**Requirements**
Return the lines of the listing below verbatim, from its first line through the line containing "click(x=1029, y=110)", both ends included.

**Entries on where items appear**
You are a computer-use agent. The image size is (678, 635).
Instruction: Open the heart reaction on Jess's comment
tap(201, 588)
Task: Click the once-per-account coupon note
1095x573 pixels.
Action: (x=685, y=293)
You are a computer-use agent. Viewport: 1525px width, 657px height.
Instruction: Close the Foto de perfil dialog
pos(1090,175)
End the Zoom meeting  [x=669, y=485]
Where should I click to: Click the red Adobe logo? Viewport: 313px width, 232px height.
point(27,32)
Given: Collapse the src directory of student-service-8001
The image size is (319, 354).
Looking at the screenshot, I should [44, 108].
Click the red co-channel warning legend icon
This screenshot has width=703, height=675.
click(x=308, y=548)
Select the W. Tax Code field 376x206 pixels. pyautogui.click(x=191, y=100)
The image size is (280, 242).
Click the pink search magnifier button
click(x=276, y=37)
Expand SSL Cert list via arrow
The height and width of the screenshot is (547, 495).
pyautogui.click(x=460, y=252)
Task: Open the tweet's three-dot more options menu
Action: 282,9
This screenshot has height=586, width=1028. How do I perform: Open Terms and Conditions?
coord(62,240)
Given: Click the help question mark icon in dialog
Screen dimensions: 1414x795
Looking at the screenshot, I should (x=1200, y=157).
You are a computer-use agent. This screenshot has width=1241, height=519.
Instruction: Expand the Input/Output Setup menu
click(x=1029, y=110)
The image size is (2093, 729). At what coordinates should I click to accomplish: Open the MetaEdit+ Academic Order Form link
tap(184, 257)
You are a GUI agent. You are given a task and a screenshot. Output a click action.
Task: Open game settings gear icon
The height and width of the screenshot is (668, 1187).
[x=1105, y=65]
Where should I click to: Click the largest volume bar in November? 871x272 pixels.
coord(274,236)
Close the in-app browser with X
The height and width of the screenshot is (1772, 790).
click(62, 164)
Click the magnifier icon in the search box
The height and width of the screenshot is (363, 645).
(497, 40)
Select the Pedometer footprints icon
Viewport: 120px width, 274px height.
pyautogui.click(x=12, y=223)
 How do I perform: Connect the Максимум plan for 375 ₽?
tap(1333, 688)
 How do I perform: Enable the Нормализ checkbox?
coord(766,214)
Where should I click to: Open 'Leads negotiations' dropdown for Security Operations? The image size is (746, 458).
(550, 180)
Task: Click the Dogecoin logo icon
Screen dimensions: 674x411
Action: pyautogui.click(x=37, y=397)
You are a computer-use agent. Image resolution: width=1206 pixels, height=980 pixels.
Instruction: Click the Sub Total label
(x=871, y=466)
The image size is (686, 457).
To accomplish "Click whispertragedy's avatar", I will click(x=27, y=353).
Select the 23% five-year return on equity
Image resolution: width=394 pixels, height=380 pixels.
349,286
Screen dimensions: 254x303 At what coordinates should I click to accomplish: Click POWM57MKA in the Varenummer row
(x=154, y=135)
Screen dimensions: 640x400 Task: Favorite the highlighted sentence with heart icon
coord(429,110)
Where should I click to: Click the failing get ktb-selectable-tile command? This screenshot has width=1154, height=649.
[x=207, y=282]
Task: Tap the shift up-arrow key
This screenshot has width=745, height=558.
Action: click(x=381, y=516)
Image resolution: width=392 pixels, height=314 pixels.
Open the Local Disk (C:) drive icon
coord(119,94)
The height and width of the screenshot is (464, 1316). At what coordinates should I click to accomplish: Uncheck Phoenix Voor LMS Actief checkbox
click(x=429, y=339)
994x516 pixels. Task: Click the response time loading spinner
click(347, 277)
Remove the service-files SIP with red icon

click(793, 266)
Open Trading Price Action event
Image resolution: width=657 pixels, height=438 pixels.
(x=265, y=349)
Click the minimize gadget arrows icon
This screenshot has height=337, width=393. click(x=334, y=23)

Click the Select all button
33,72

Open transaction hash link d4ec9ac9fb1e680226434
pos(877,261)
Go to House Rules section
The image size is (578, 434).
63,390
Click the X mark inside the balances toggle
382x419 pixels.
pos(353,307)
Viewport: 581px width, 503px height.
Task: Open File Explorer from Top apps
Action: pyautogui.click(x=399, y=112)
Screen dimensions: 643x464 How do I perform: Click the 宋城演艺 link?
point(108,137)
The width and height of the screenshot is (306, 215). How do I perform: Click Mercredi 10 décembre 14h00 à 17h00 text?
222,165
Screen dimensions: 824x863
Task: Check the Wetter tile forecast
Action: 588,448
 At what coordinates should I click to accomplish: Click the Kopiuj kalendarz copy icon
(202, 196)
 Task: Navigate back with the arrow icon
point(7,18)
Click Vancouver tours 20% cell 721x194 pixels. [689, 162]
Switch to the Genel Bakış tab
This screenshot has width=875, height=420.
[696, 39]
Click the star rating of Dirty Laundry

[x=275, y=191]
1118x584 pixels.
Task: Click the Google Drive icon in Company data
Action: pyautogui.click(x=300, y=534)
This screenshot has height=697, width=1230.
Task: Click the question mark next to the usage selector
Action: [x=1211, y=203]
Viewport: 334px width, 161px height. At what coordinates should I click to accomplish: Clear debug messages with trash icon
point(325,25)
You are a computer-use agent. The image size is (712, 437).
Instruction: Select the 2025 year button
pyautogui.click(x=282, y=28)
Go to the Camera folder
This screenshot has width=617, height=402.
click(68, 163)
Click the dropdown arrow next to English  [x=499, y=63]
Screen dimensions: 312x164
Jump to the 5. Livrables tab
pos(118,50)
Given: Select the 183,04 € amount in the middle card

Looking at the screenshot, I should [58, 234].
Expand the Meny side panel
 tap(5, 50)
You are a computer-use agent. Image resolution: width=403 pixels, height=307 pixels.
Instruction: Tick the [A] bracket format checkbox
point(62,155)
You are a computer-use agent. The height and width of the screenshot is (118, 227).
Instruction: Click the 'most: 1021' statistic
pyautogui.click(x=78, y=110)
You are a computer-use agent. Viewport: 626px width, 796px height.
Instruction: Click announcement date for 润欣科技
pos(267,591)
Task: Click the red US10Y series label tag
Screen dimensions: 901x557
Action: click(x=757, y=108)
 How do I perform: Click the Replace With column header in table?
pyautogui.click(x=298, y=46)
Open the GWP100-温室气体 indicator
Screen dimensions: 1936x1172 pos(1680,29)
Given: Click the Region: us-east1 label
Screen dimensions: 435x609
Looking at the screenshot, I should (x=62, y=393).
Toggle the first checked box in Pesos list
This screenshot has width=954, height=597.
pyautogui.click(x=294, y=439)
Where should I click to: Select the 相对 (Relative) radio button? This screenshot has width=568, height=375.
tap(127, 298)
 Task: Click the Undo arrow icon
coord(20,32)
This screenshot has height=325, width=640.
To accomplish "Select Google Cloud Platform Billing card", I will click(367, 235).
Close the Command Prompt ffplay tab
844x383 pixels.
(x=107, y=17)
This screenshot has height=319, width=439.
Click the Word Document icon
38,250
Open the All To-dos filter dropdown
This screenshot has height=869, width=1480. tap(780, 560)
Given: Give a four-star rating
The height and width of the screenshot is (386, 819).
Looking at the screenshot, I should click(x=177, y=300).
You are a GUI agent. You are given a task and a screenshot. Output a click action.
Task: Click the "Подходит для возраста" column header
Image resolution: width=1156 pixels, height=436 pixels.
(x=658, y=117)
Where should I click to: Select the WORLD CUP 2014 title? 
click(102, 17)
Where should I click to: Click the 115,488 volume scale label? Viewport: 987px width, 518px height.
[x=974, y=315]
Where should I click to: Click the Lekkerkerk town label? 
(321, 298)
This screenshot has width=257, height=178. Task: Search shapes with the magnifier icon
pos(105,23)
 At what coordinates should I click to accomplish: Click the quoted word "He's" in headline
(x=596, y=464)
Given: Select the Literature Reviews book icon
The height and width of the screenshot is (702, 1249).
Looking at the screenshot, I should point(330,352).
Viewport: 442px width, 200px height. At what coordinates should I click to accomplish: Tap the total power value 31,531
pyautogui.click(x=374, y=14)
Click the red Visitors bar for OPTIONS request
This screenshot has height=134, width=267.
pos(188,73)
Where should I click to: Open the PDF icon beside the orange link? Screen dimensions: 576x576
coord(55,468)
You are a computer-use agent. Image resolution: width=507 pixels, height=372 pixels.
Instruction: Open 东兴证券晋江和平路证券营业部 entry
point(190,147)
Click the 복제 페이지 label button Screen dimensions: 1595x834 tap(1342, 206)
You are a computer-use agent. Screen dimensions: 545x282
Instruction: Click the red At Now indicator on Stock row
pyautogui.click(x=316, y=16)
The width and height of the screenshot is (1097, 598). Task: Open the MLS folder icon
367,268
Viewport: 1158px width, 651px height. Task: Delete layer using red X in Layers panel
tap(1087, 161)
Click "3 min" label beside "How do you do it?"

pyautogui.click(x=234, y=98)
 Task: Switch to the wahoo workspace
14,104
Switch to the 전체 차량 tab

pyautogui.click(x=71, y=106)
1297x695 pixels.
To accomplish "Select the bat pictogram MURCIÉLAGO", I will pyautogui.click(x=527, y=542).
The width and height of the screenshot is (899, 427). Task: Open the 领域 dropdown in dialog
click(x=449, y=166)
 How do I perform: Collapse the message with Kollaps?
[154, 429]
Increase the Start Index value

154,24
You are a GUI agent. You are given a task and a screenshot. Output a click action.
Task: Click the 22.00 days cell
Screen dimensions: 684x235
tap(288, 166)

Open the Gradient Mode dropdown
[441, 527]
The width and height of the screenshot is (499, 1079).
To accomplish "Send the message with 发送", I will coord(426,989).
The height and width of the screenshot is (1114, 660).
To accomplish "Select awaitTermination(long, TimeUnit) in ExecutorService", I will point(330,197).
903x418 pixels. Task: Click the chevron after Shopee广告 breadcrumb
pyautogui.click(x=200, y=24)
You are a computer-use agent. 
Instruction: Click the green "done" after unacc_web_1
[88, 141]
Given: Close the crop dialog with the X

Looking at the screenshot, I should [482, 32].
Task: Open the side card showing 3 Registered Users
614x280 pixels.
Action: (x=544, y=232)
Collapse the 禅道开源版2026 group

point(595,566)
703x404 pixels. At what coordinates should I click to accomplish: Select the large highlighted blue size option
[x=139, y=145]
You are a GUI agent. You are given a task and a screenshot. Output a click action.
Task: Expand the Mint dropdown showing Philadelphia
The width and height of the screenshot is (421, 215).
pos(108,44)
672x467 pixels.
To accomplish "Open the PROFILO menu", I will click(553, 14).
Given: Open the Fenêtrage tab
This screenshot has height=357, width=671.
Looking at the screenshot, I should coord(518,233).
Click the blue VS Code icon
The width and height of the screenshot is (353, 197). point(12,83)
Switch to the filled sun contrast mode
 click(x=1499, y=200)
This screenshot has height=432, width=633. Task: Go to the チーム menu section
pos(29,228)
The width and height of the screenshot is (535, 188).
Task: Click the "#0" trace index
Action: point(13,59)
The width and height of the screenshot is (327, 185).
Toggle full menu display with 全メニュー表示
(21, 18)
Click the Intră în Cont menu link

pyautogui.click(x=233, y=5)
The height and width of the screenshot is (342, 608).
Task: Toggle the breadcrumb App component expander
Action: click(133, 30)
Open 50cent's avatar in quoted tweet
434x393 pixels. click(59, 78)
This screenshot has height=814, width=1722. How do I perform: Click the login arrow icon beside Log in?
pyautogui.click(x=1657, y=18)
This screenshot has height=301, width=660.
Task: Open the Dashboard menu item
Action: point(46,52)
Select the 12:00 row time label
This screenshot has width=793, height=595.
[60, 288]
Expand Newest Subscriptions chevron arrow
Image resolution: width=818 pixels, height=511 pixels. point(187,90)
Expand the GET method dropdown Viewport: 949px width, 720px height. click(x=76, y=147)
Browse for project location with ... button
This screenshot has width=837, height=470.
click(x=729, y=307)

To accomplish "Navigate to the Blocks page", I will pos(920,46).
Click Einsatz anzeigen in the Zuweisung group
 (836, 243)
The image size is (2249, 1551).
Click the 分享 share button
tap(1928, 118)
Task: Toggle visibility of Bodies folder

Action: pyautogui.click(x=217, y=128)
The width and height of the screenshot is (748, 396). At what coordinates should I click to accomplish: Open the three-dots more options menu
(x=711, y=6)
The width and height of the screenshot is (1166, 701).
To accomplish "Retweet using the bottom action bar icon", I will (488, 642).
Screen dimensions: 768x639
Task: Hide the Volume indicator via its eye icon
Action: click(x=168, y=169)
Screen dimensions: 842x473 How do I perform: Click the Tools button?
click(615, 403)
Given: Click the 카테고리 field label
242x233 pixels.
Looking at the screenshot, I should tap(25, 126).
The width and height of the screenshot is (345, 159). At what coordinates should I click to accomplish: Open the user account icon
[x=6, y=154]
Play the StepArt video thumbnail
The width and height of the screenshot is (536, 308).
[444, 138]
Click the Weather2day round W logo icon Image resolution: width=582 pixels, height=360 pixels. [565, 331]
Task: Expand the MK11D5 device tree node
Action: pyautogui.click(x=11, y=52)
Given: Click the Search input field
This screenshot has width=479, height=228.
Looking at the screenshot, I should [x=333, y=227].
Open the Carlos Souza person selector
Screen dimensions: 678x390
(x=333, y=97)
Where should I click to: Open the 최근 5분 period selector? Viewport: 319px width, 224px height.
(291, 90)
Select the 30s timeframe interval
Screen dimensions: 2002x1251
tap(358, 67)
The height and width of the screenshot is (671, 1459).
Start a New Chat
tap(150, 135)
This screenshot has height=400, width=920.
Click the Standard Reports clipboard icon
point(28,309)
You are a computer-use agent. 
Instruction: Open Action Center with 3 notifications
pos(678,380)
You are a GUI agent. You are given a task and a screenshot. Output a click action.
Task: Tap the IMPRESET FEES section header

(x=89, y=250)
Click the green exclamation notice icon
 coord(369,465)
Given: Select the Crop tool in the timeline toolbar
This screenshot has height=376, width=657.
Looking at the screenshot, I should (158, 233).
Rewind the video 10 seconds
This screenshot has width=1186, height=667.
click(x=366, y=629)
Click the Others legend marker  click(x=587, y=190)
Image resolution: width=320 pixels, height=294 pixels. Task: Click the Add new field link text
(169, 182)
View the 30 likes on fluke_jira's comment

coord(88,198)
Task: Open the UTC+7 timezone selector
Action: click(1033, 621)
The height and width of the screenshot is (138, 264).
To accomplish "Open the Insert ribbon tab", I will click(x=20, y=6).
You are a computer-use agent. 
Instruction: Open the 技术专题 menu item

**Final answer**
You are a computer-use agent. The image size is (678, 635).
Instruction: Open the heart reaction on Jess's comment
tap(201, 588)
Task: Click the once-per-account coupon note
1095x573 pixels.
Action: (x=685, y=293)
You are a computer-use agent. Viewport: 1525px width, 657px height.
Instruction: Close the Foto de perfil dialog
pos(1090,175)
End the Zoom meeting  [x=669, y=485]
Where should I click to: Click the red Adobe logo? Viewport: 313px width, 232px height.
point(27,32)
Given: Collapse the src directory of student-service-8001
The image size is (319, 354).
Looking at the screenshot, I should [44, 108].
Click the red co-channel warning legend icon
This screenshot has width=703, height=675.
click(x=308, y=548)
Select the W. Tax Code field 376x206 pixels. pyautogui.click(x=191, y=100)
The image size is (280, 242).
Click the pink search magnifier button
click(x=276, y=37)
Expand SSL Cert list via arrow
The height and width of the screenshot is (547, 495).
pyautogui.click(x=460, y=252)
Task: Open the tweet's three-dot more options menu
Action: 282,9
This screenshot has height=586, width=1028. How do I perform: Open Terms and Conditions?
coord(62,240)
Given: Click the help question mark icon in dialog
Screen dimensions: 1414x795
Looking at the screenshot, I should (x=1200, y=157).
You are a computer-use agent. This screenshot has width=1241, height=519.
Instruction: Expand the Input/Output Setup menu
click(x=1029, y=110)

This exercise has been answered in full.